I feel it is really important for me to be out in public to let people know about my tribe because it's very small. The other tribes in the Northwest are also very small. It's important for me to be out giving talks about my baskets and about my culture and traditions to both Native and non-Native young people. I also go out to museums and work with curators, do basket-making demonstrations and talk about how important these baskets are in reflecting our culture. When we formed the basket organization we really made a commitment to pass the tradition on down to the young people. We really make an effort to bring young people in. I mean very young people, little children, two and three years old. Even though they can't weave, they're surrounded by weavers and they can see and they can watch. It's surprising how much they can pick up. And we really make a point to have classes for the older kids who are interested. Then I make a point to spend more time working with one or two weavers.
NEA: What has been your greatest source of pride or happiness as a weaver?
MS. GOLD: As I just mentioned, seeing how happy the elders were when they saw our baskets.
There's a second, equally important, experience. When I was learning how to weave, I saw a picture of a Wasco basket collected by Lewis and Clark in 1805. That basket has a very intricate design on it. When I looked at the picture I thought, "When I get to be a real good weaver, I'm going to go and study that basket." The basket is now in a museum at Harvard and it took me about five years to get my confidence up to contact them. I went there and when they brought the basket out for me to look at, I could not put it down. I held it for six hours. It was such an emotional experience. And they kept saying, "We want you to tell us everything about this basket. We what you to tell us what you're feeling and what you're learning from it." It was such an emotional and spiritual experience, I couldn't even talk. I just kept answering, "You have to wait. You have to wait." It was one of the highlights of my weaving career.
NEA: What is the key to appreciating really excellent basket weaving?

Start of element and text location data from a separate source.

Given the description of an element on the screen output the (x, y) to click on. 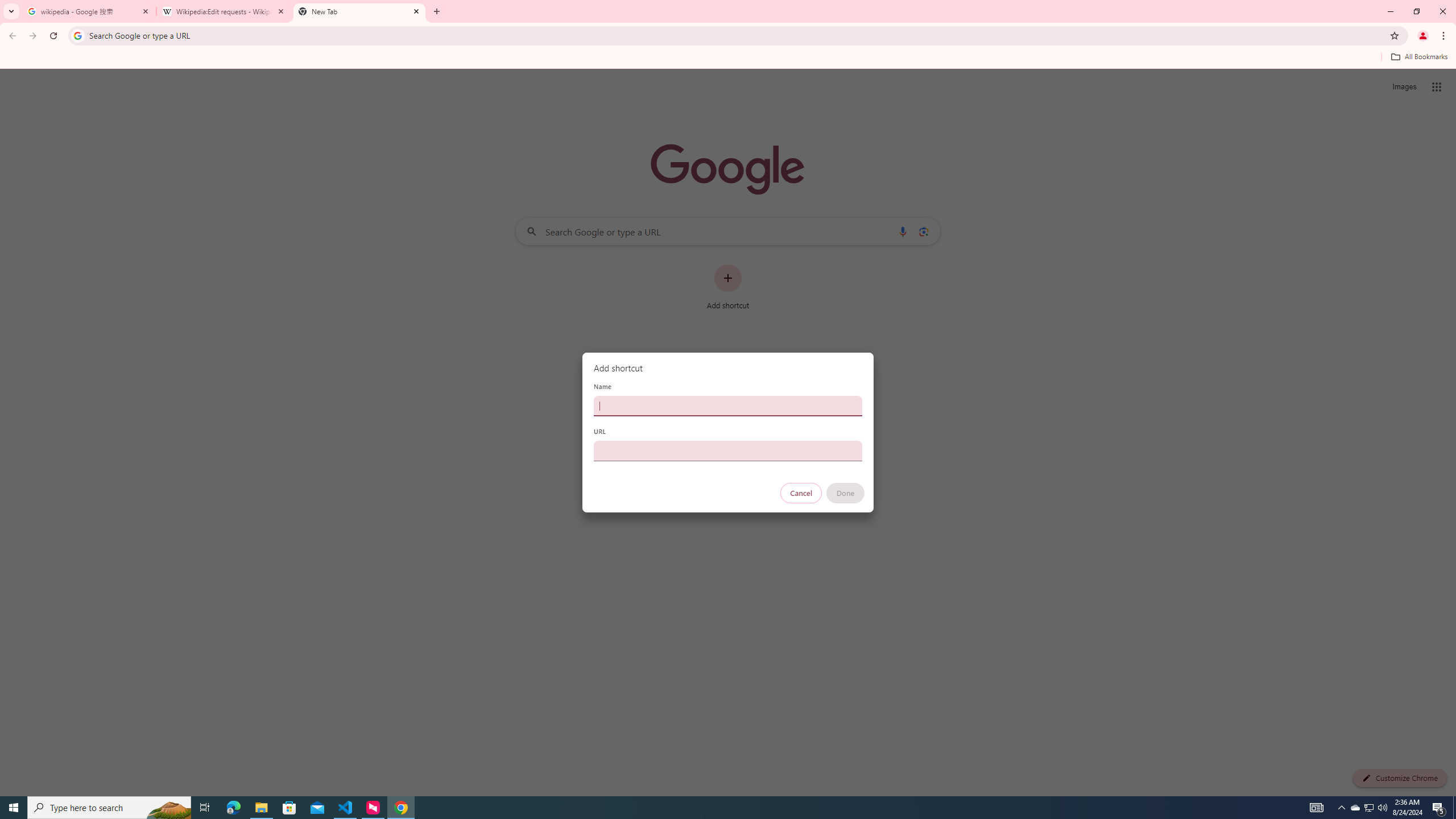
Name (727, 405)
URL (727, 450)
New Tab (359, 11)
Given the description of an element on the screen output the (x, y) to click on. 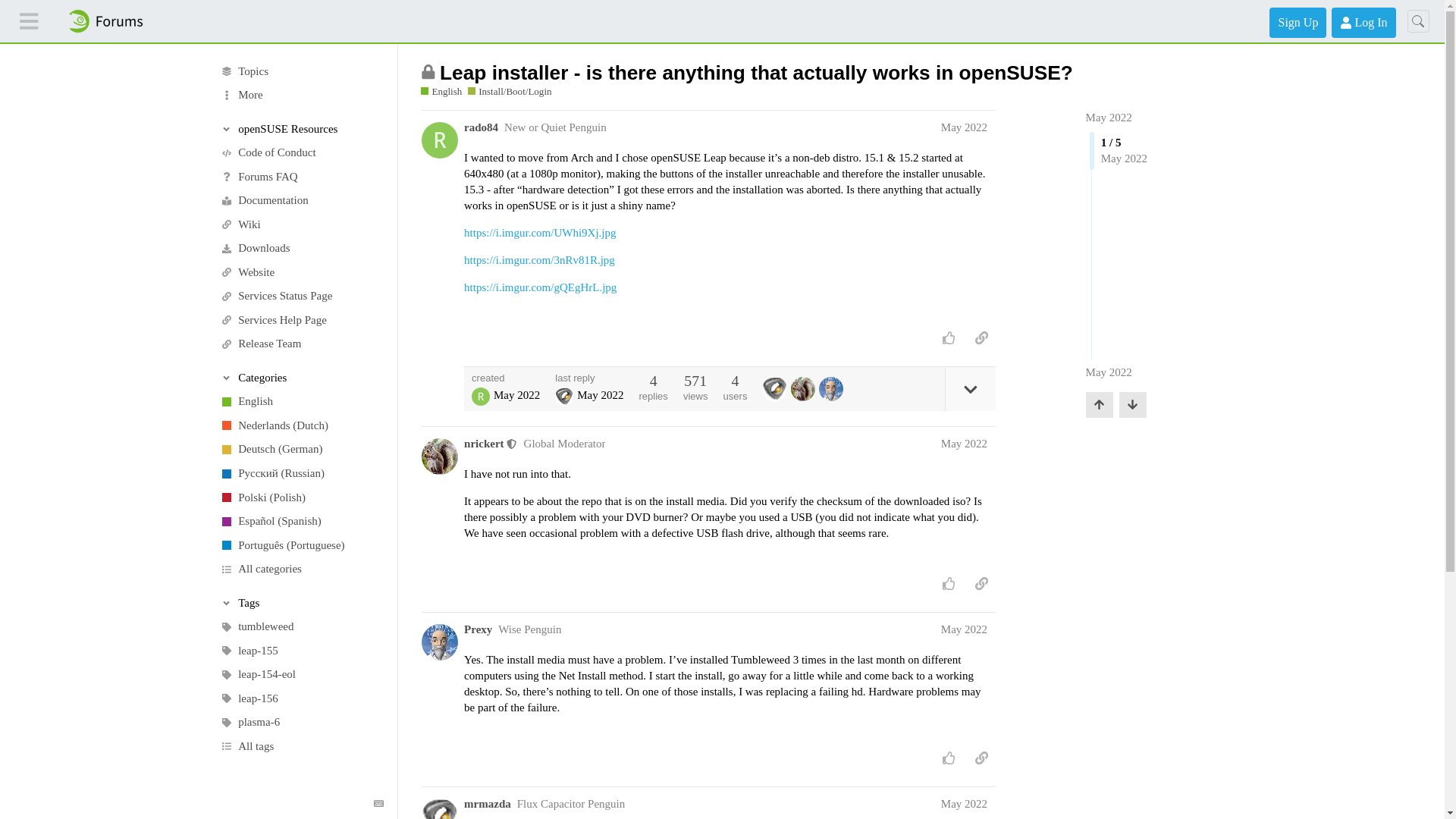
Topics (301, 70)
Search (1418, 20)
Tags (301, 602)
English (301, 401)
Website (301, 273)
Toggle section (301, 128)
English (440, 91)
Toggle section (301, 377)
Documentation (301, 200)
Services Help Page (301, 320)
leap-155 (301, 650)
This topic is closed; it no longer accepts new replies (427, 71)
All tags (301, 746)
Services Status Page (301, 296)
All topics (301, 70)
Given the description of an element on the screen output the (x, y) to click on. 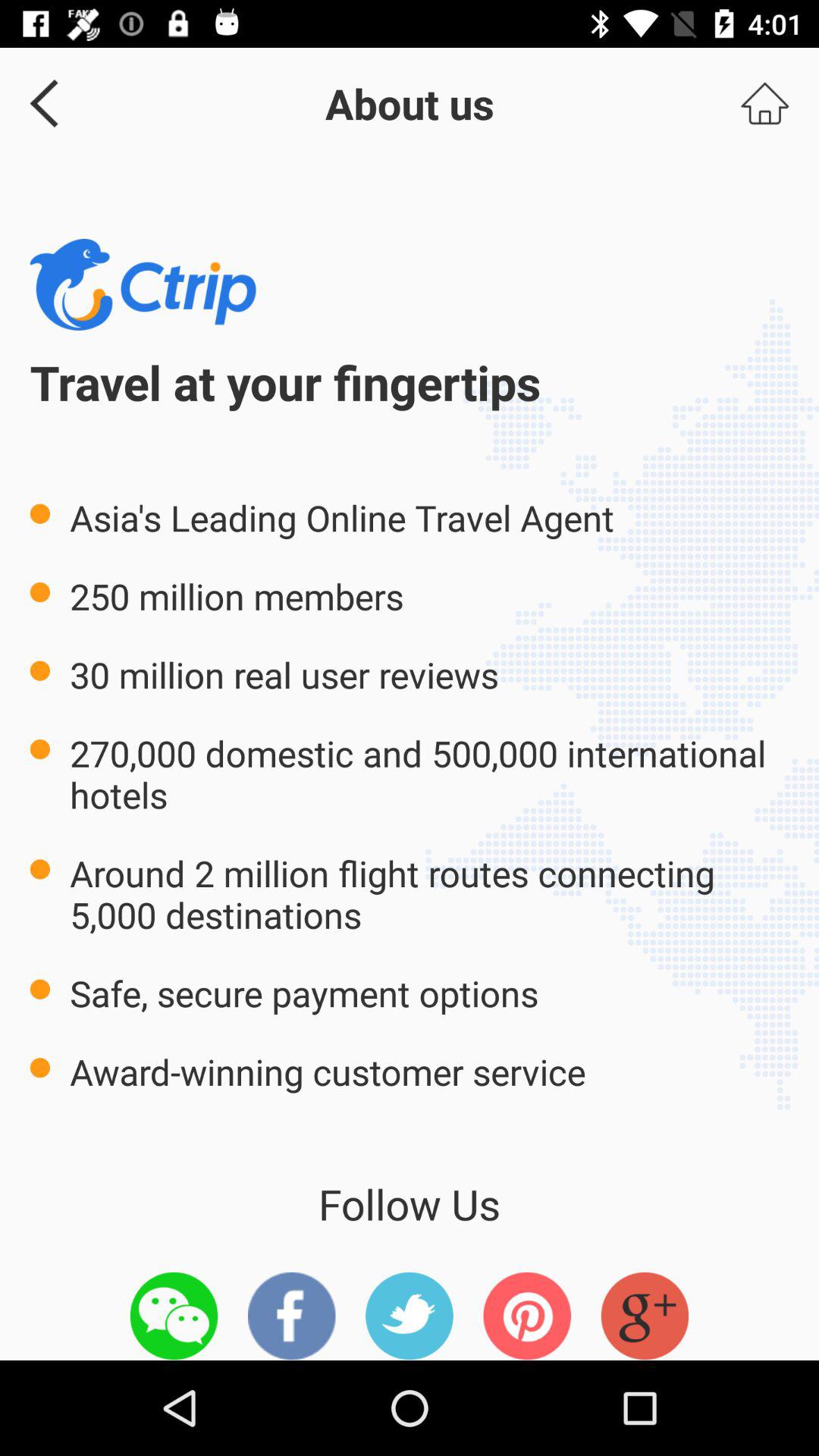
go to homepage (764, 103)
Given the description of an element on the screen output the (x, y) to click on. 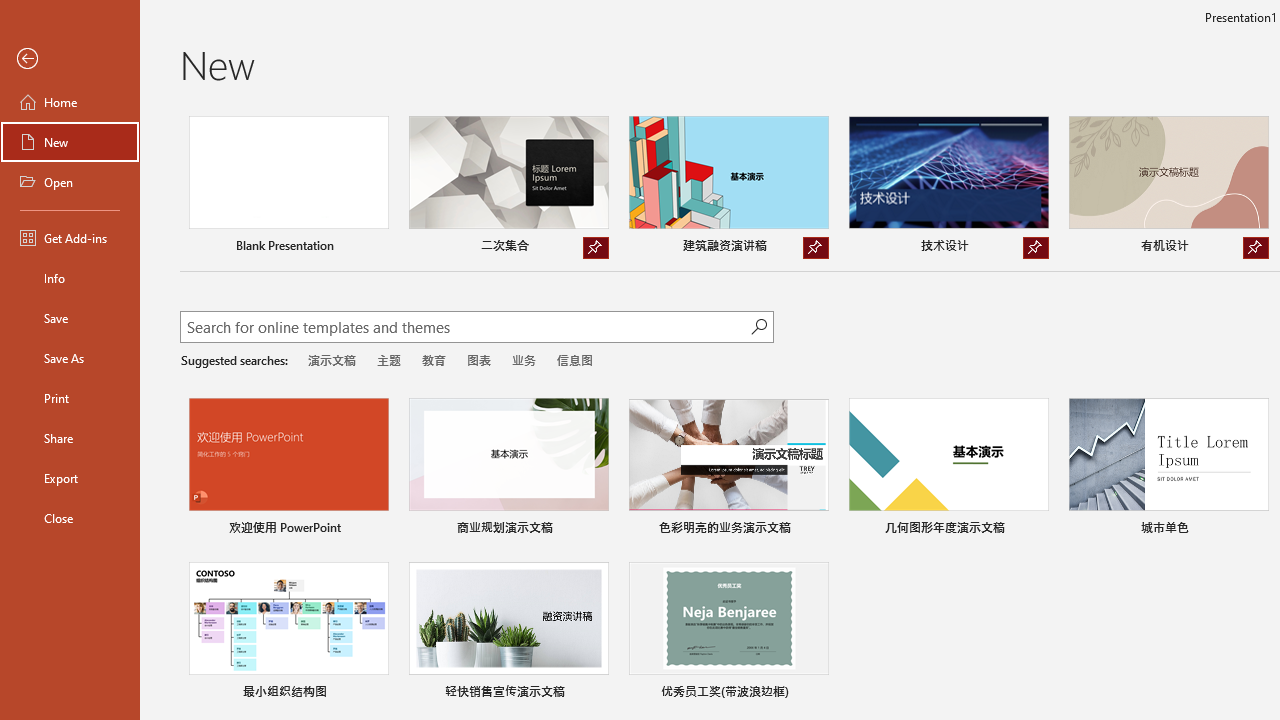
Info (69, 277)
Search for online templates and themes (465, 329)
Export (69, 477)
New (69, 141)
Given the description of an element on the screen output the (x, y) to click on. 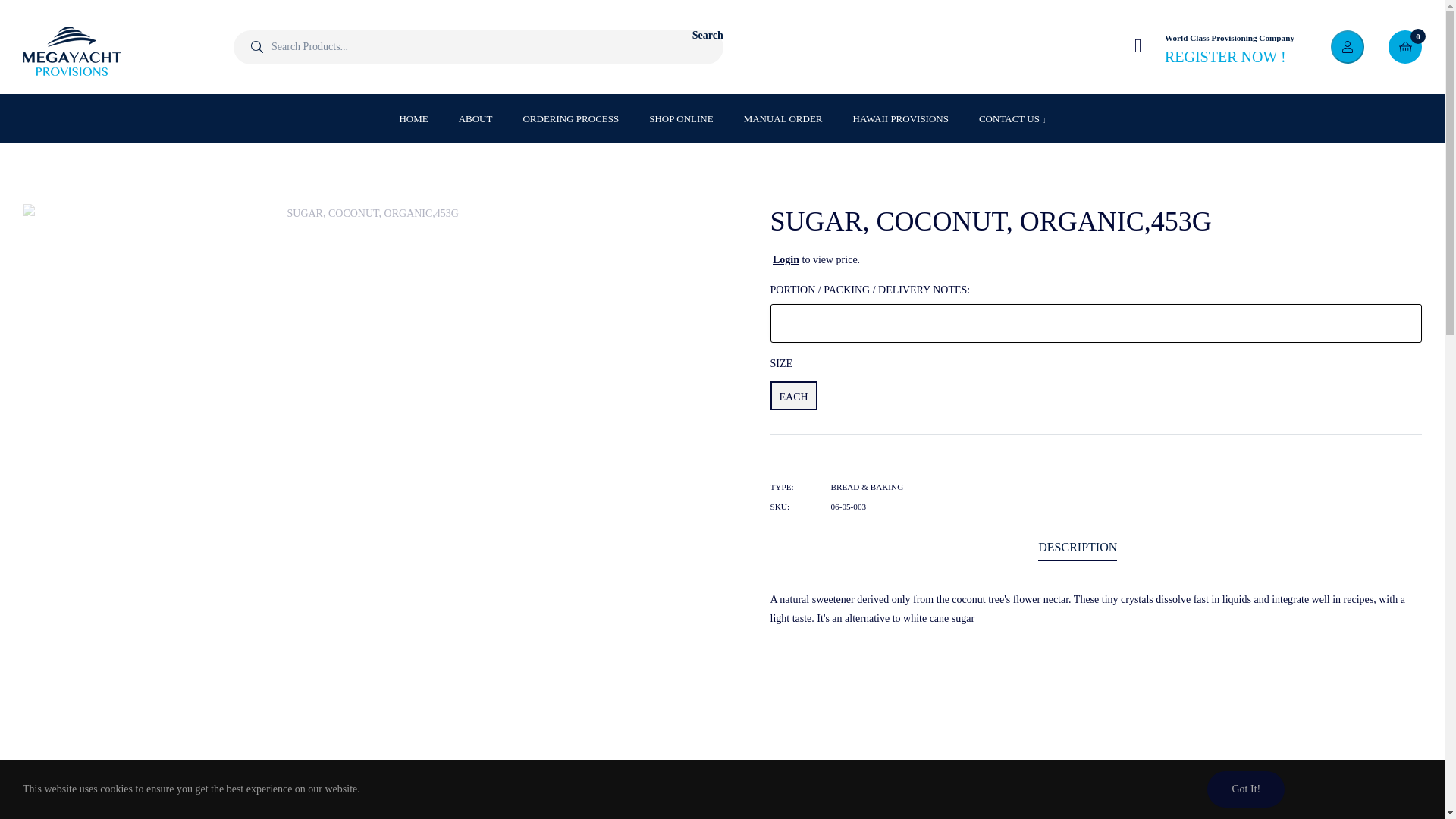
CONTACT US (1012, 118)
HAWAII PROVISIONS (900, 118)
SHOP ONLINE (680, 118)
Login (786, 259)
DESCRIPTION (1077, 547)
HOME (413, 118)
MANUAL ORDER (783, 118)
REGISTER NOW ! (1229, 64)
ORDERING PROCESS (569, 118)
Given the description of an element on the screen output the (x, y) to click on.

MS. GOLD: In order for people to really understand and appreciate baskets, they have to know about the culture of the weaver. That's really important, I think, in other aspects of art. But with the basketry, people don't know how to look at baskets. They don't know the various techniques of basket weaving, and they don't understand and appreciate how difficult it is to do the geometric images on a basket. So I think it's very important that they understand the culture and have the opportunity to watch weavers and understand the difficulty it is for a weaver to create the baskets they're creating. But the culture's very important. The baskets reflect the culture.